TUGAS YANG DIKERJAKAN -
A – Tuliskan kembali tanpa perubahan bagian teks bacaan mulai dari "Museum Pusaka yang" sampai dengan "yang maha sempurna.".
B – Ubah paragraf teks bacaan yang diawali "Museum Pusaka yang ada di TMII" menjadi daftar butir singkat yang tetap memuat fakta utamanya.

TEKS BACAAN -
:::

Rajahan atau Aksara Pada Pusaka

Aksara/Tulisan dan Bahasa di dalam Keris - Setiap Hari Ulang Tahun Taman Mini Indonesia Indah selalu mengadakan pameran bersama museum-museum se Indonesia. Kali ini telah terlaksana yang ke 5 kalinya. Adapun Pameran Museum kali ini mengangkat tema Aksara dan Bahasa. 


Aksara dan bahasa daerah sangat beraneka ragam, setiap aksara daerah memiliki latara belakang sejarah, nilai serta gaya dan bentuk yang unik. Aksara dan bahasa merupakan kesatuan bentuk komunikasi, dapat memperlihatkan tradisi tulis dan tutur bangsa kita dan menjadi identitas budaya lokal. Namun pada saat ini aksara dan bahasa nusantara mulai terancam punah. Dalam hal ini museum memiliki peran strategis menjadi lembaga yang memelihara mengkomunikasikan, serta mengajak partisipasi masyarakat untuk besama-sama merawat warisan budaya agar tetap lestari. Adapun museum yang tidak memiliki koleksi terkait aksara dan bahasa dapat pula berupa simbol-simbol kode, lambang, sandi atau hal lain yang dapat menjadi produk tulis untuk komunikasi dan informasi.


Museum Pusaka yang ada di TMII, kali ini memamerkan koleksi-koleksi pusaka langka terkait pameran keris dengan tema aksara dan bahasa daerah ada dari Banten, berupa Golok Ciomas Rajah Arab ; Keris Kinatah Emas Rajah Asmaul Husna ; Keris Pusaka Nagasasra ; Keris Sabuk Inten. Diciptakan benda keris pada masa dulu penuh dengan laku yang banyak mengandung arti dan makna.

Keris Kinatah Emas Rajah Asmaul Husna

Jenis benda : Keris Dhapur Carubuk, Tangguh Madura, Pamor Keleng (Kinatah emas rajah Asmaul Husna), Abad XX, Luk 7, Hulu Solo (Surakarta), Warangka Ladrang Solo Kayu Finisia, Berat Brutto 318 Gram, Panjang 35,7 Cm.

Asmaul Husnah artinya (Ismi = Nama, Husna = Baik, Indah), nama-nama yang maha indah dari Allah SWT sendiri. Nama-nama itu jumlahnya ada Sembilan Puluh Sembilan buah, yang sekaligus juga menunjukkan sifat-sifat Allah SWT yang maha sempurna.

:::

CUPLIKAN DATA -
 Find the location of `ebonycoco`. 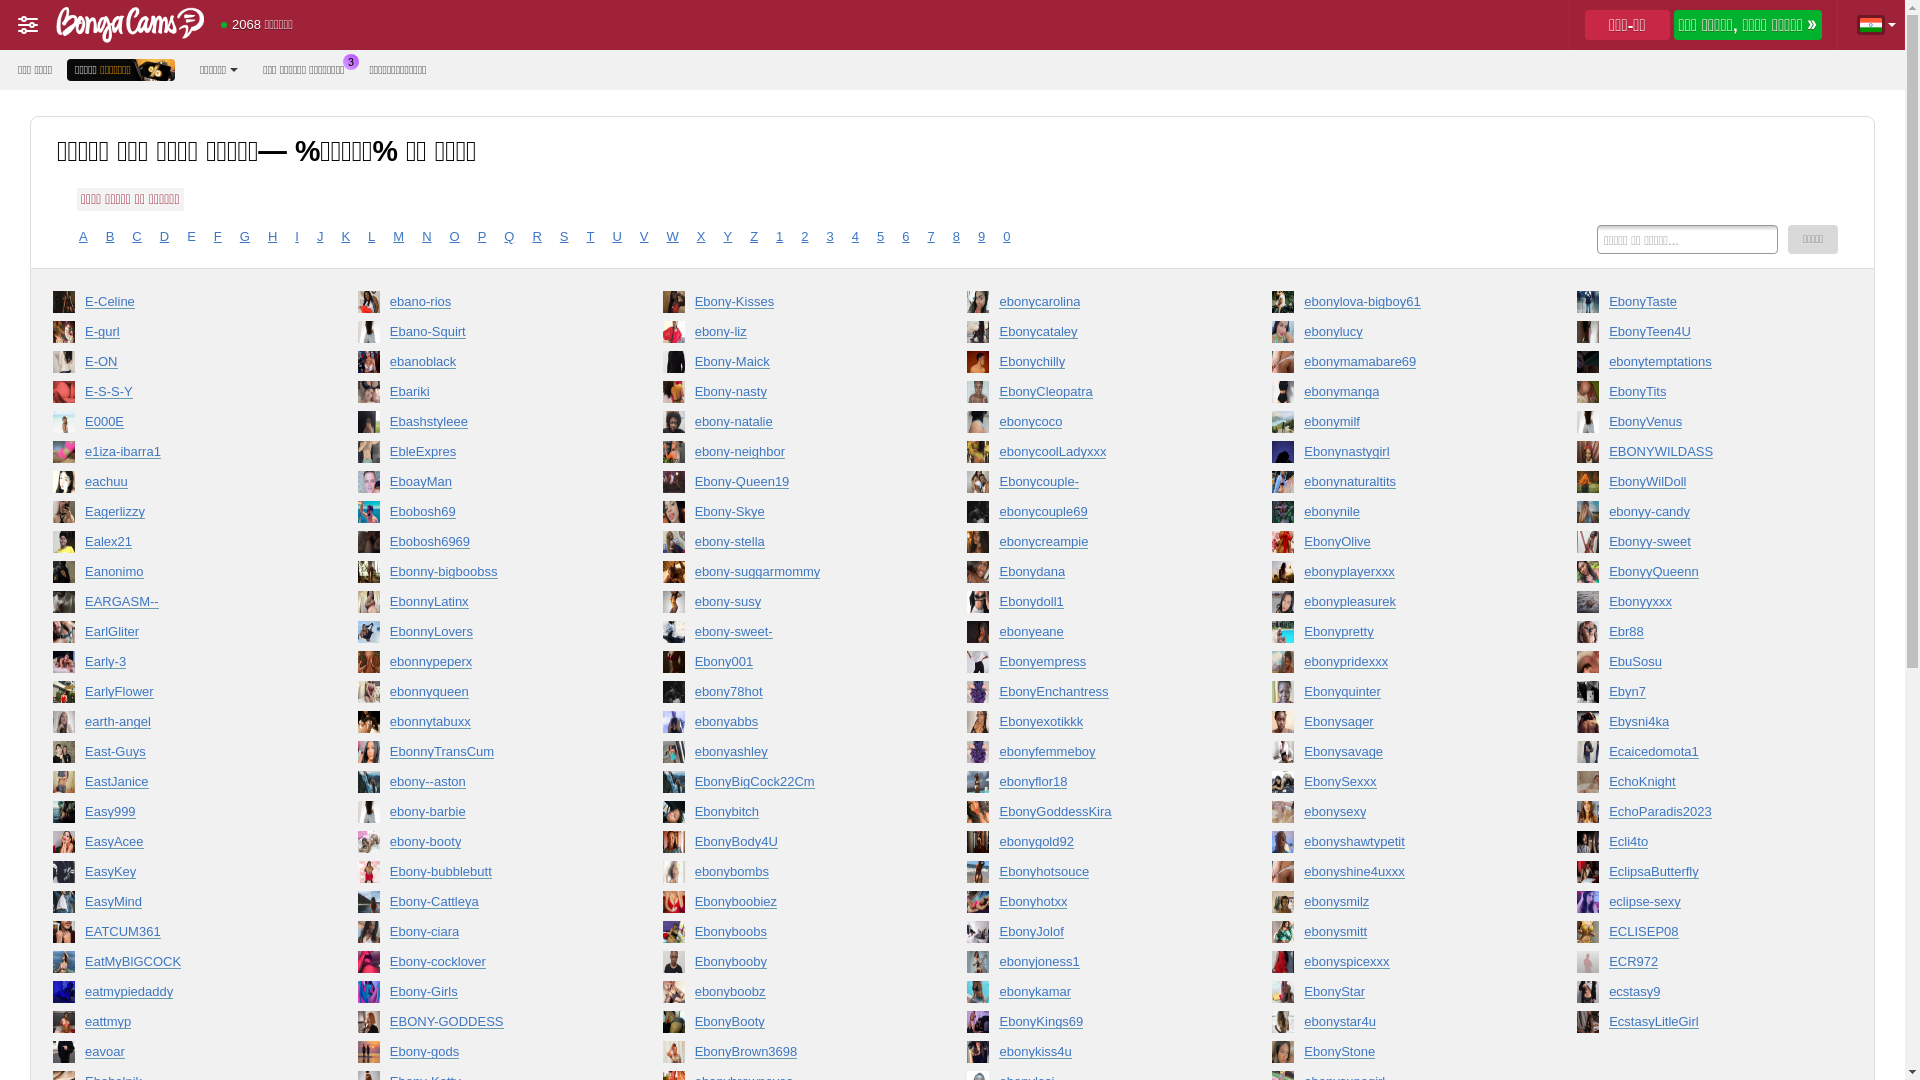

:::

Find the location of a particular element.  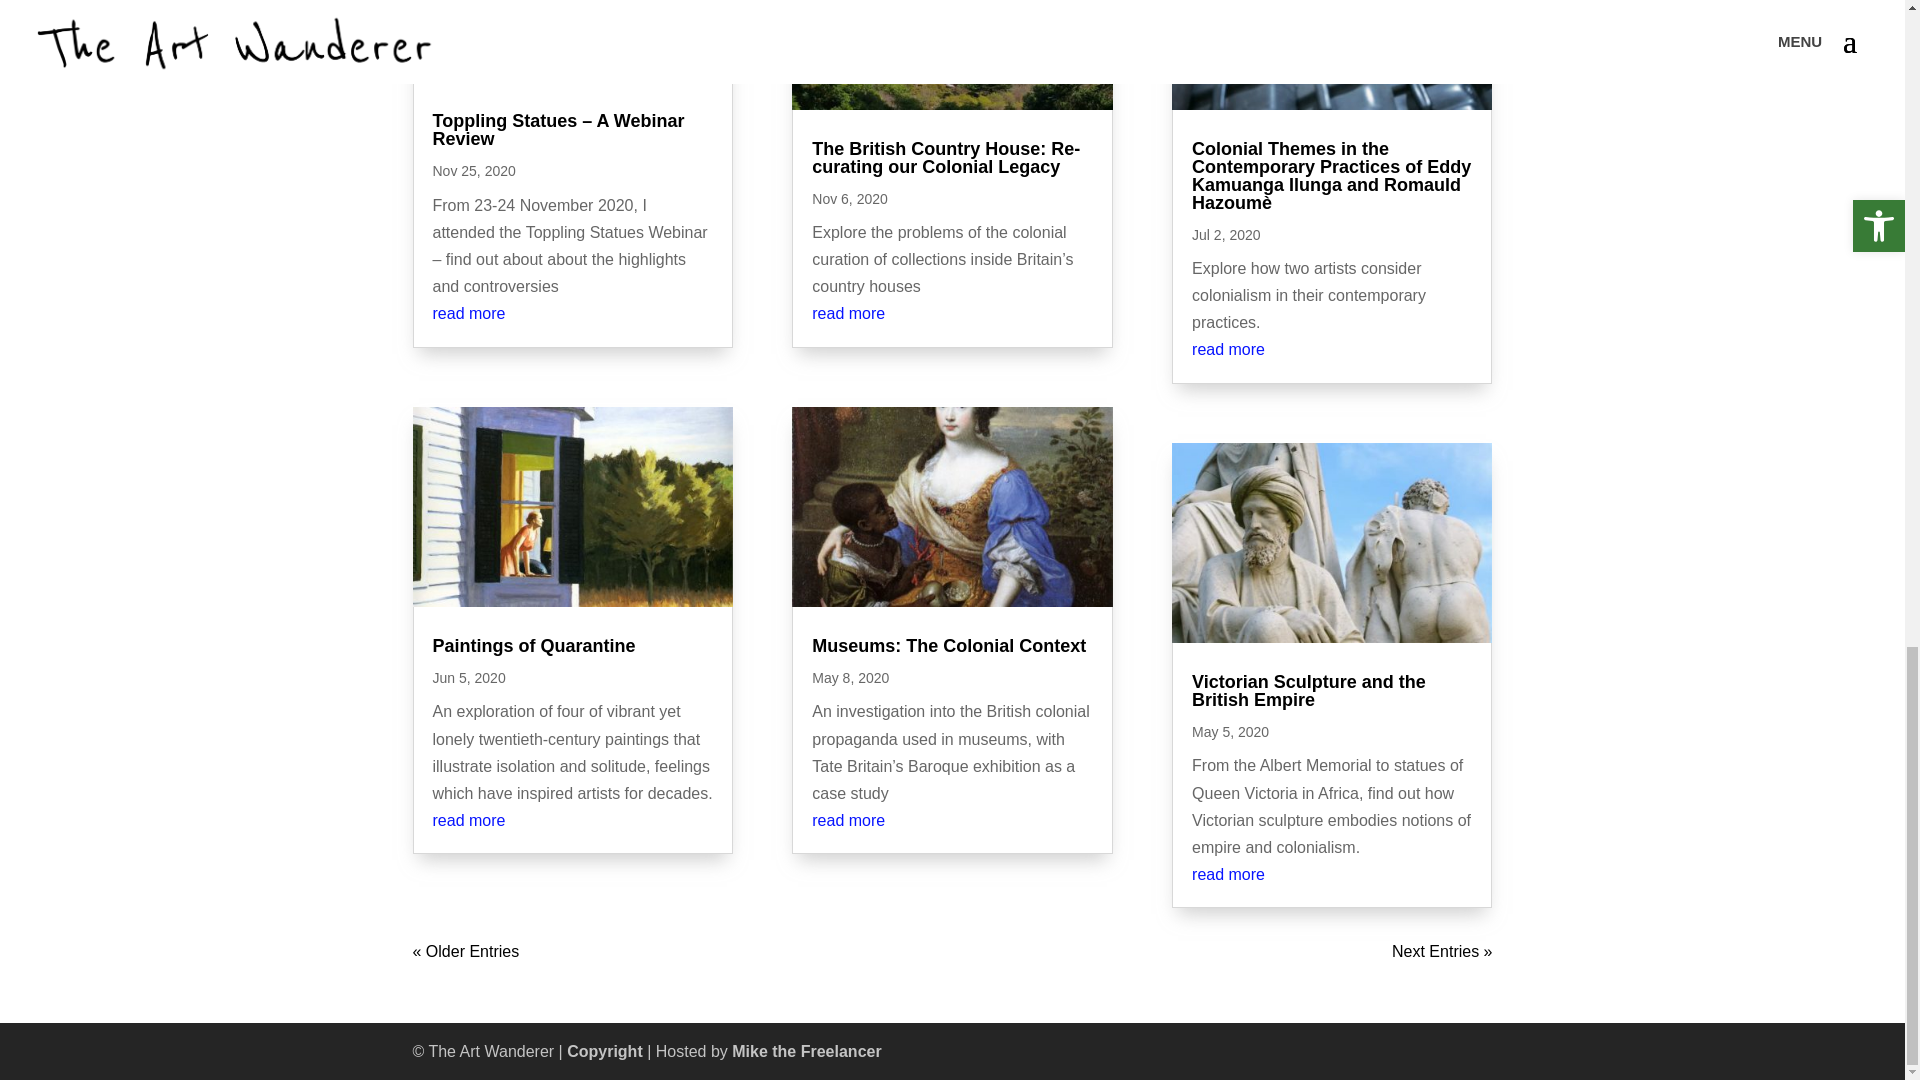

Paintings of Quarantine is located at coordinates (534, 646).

:::

JAWABAN LATIHAN -
A –
Museum Pusaka yang ada di TMII, kali ini memamerkan koleksi-koleksi pusaka langka terkait pameran keris dengan tema aksara dan bahasa daerah ada dari Banten, berupa Golok Ciomas Rajah Arab ; Keris Kinatah Emas Rajah Asmaul Husna ; Keris Pusaka Nagasasra ; Keris Sabuk Inten. Diciptakan benda keris pada masa dulu penuh dengan laku yang banyak mengandung arti dan makna.

Keris Kinatah Emas Rajah Asmaul Husna

Jenis benda : Keris Dhapur Carubuk, Tangguh Madura, Pamor Keleng (Kinatah emas rajah Asmaul Husna), Abad XX, Luk 7, Hulu Solo (Surakarta), Warangka Ladrang Solo Kayu Finisia, Berat Brutto 318 Gram, Panjang 35,7 Cm.

Asmaul Husnah artinya (Ismi = Nama, Husna = Baik, Indah), nama-nama yang maha indah dari Allah SWT sendiri. Nama-nama itu jumlahnya ada Sembilan Puluh Sembilan buah, yang sekaligus juga menunjukkan sifat-sifat Allah SWT yang maha sempurna.

B –
- Museum Pusaka di TMII memamerkan koleksi pusaka langka dalam pameran keris bertema aksara dan bahasa daerah.
- Koleksi yang dipamerkan, di antaranya dari Banten, berupa Golok Ciomas Rajah Arab, Keris Kinatah Emas Rajah Asmaul Husna, Keris Pusaka Nagasasra, dan Keris Sabuk Inten.
- Pada masa dulu, keris diciptakan dengan laku yang banyak mengandung arti dan makna.